Red Hat AI Inference Server provides fast and cost-effective inference at scale. Its open source nature allows it to support any generative AI (gen AI) model, on any AI accelerator, in any cloud environment. 

Powered by [vLLM](https://docs.vllm.ai/en/latest/), the inference server maximizes GPU utilization, and enables faster response times. Combined with LLM Compressor capabilities, inference efficiency increases without sacrificing performance. With cross-platform adaptability and a growing community of contributors, vLLM is emerging as the Linux® of gen AI inference. 

### Red Hat AI Repository
The Red Hat AI repository on Hugging Face is an open-source initiative backed by deep collaboration between IBM and Red Hat’s research, engineering, and business units. We’re committed to making AI more accessible, efficient, and community-driven from research to production.

We believe the future of AI is open. That’s why we’re sharing our latest models and research on Hugging Face, which are freely available to help researchers, developers, and organizations deploy high-performance AI at scale.

Here's the link to Red Hat AI Repository - https://huggingface.co/RedHatAI

### Now, let's start with serving an open source model using the upstream vLLM library.

---
# Start the vLLM server

## Quick commands:
* To Serve a model, you can run the command `vllm serve` from a terminal.  
* To view all of the vLLM the options type the following into a terminal: `vllm serve -h`.

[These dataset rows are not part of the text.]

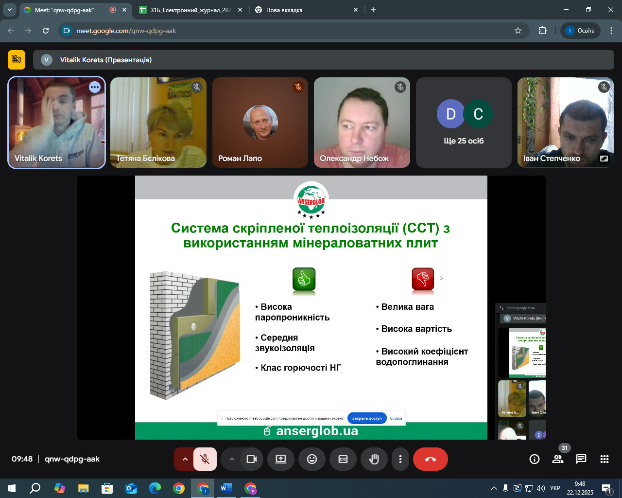Viewport: 622px width, 498px height.
Task: Raise your hand in the meeting
Action: pos(374,459)
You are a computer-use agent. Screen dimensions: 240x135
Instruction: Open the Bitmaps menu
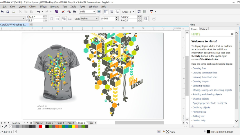(54, 6)
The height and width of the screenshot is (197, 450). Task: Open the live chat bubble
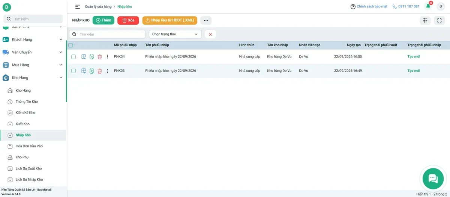[433, 179]
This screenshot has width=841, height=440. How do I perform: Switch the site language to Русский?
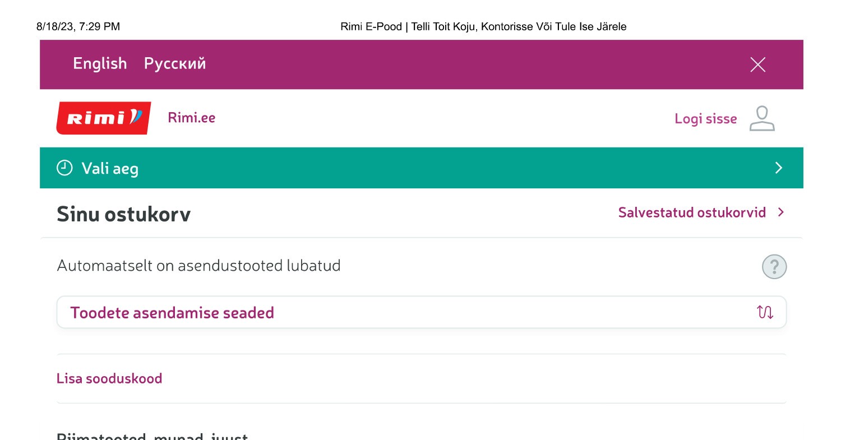[x=175, y=63]
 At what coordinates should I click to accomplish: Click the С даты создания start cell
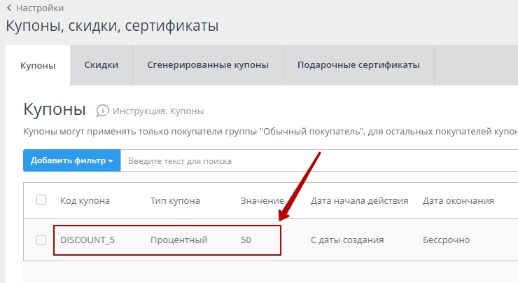tap(347, 240)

For this lab we will serve the validated model `Llama-3.2-1B-Instruct-FP8` from Red Hat AI Repository on Hugging Face. To view the model details open a new browser tab and paste the following url into the address: `https://huggingface.co/RedHatAI/Llama-3.2-1B-Instruct-FP8.

## Serve the model
This part of the lab requires you to work in a terminal. To open a new terminal window:  
1. Click **File > New > Terminal** in the JupyterLab toolbar.
   JupyterLab opens a new tab with a bash terminal session.

2. Click the terminal's tab and drag it to the right side of the screen.
   JupyterLab docks the terminal to the right of this notebook.

3. Highlight the following text: `vllm serve RedHatAI/Llama-3.2-1B-Instruct-FP8 --port 8000 --tensor-parallel-size 1`  
5. With the text highlightd, type **Ctrl+C** to copy the command to the clipboard.
6. In the Terminal window, right-click.
   JupyterLab displays the copy/paste popup menu.

7. Click **Paste**.
   The command is pasted into the terminal window. Validate it is correct and make ay necessary corrections.

![image.png](attachment:4ff271c3-2798-4a5c-bdb9-2ae538fdc657.png)
   
9. Type **Enter**.  
   Wait for the model server to start.  


Once the model is serving successfully as `Application startup complete`, we can start to infer with it.  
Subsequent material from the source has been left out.